Profits fall but sales rise at Novo Nordisk

by | 2nd May 2006 | News

Net profit at Danish drugmaker Novo Nordisk fell 2% as costs of rolling out its new diabetes drug Levemir in the USA more than offset a healthy leap in sales.

Net profit at Danish drugmaker Novo Nordisk fell 2% as costs of rolling out its new diabetes drug Levemir in the USA more than offset a healthy leap in sales.

Net profit came in at 1.21 billion kroner ($205m), although group sales rose a healthy 23% to 8.95 billion kroner, driven by Novo Nordisk’s insulin analogue products and NovoSeven (recombinant Factor VIIa) for haemophilia and other clotting disorders.

Costs associated with the US launch of new long-acting insulin analogue Levemir (insulin detemir), which caused sales and distribution costs to leap 28% to 2.73 billion kroner.
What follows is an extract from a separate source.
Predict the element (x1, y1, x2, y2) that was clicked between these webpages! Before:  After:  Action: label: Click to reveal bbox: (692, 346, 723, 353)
Novo Nordisk needs to invest well in the US launch of Levemir, which kicked off in March, because it will compete head-to-head in the marketplace with Lantus (insulin glargine), another long-acting insulin analogue developed by Sanofi-Aventis.

Sales of the company’s insulin analogues increased by 60% overall, while NovoSeven rose 16%. For the full-year, Novo Nordisk expects sales to rise 11%-13%.

– Meanwhile, Novo Nordisk said it had started Phase III testing of liraglutide, a once-daily analogue of glucagon-like peptide-1 (GLP-1) in around 3,800 patients with type 2 diabetes.